Волкодавы Берии в Чечне. Против Абвера и абреков - Юлия Нестеренко 12 стр.


Позже Алеша признался мне, что примерно так оно и было: он испрашивал у Христа разрешения на сотрудничество с безбожниками-коммунистами.

После идем на кладбище, чтобы разыскать могилу деда Ростоцкого - казачьего полковника. Еле находим ее среди обилия совсем свежих могил. Здесь похоронены жертвы вражеских бомбардировок. На нескольких замечаем дату 1941–1942. "Одна из бомб попала в ясли, некоторых малышей спасти не удалось", - скорбно объясняет Владимир.

Рассказывает рядовой Гроне:

- Вы представляете, каково это - чувствовать себя убийцей невинных младенцев?! Конечно, не я сидел в кабине того бомбардировщика. Ни я сам, ни мои товарищи (клянусь честью!) ни разу не подняли руку на беззащитную женщину, старика или ребенка. Мы не насиловали, не пытали, не вешали, не жгли деревни. Но это делали солдаты в одной с нами вермахтовской форме. Или местные бандиты оружием, которое мы им привезли.
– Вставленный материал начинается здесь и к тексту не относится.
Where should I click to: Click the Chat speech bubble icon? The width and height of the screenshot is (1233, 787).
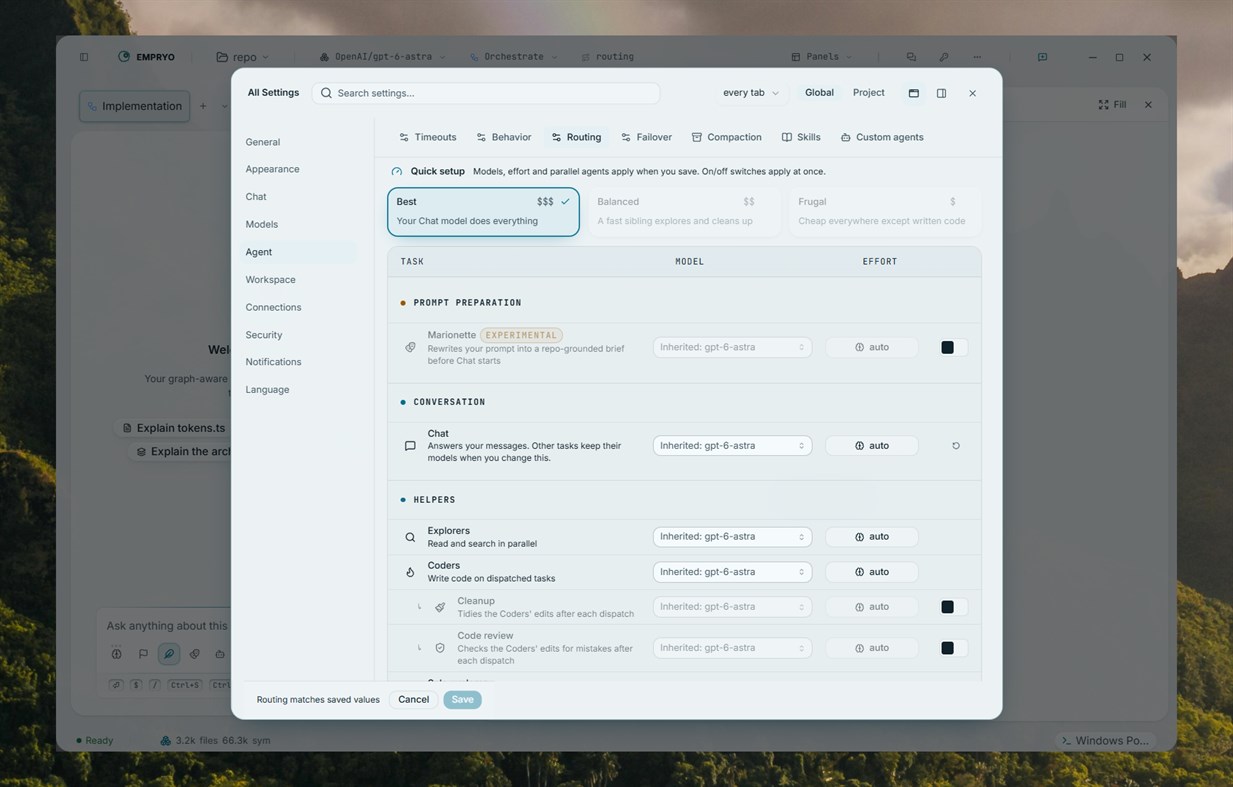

Господи, прости нас! Мы родились не в той стране и не в то время. Мы не вольны выбирать место своего рождения. Но мы вольны выбирать путь, по которому идем. И вольны покаяться в своих грехах или грешить дальше.

На обратном пути Сергей предлагает заехать к его матери и сестре, они уехали от бомбежек Грозного в село, находящееся буквально рядом с нашей крепостью. Тетя Тося работает на фельдшерском пункте, дочка ей помогает.

Рассказывает старшина Нестеренко:

- Хочу пригласить друга детства к себе домой, показать матери и сестре, но он вдруг упирается: "Не пойду. Мне стыдно. Что я им расскажу о себе?" Почему-то особенно стесняется мою младшую сестренку.

- Ну, давай я скажу, что ты немецкий коммунист, добровольно перешел на нашу сторону и выполняешь важное задание в разведке.

Его глаза загораются: "Точно, Гуле это понравится!"

Он видел у меня ее фотографию. Влюбился, что ли? Вспоминаю, что он еще в детстве трепетно относился к малютке Гулико.

Заезжаем в село, но сестра на дежурстве, дома одна мать. Конечно, ей врать в глаза мы не могли и рассказали всю правду.

Они стояли в полутемной кухне, на фоне заклеенных крест-накрест оконных стекол: мать погибшего советского солдата и пленный солдат фашистской армии. Пауль встал перед ней на колени и плакал, просил прощения за Сему. Она тоже плакала, называла его сыночком Павликом, гладила его светлые вихры, а он ловил и целовал ее руки.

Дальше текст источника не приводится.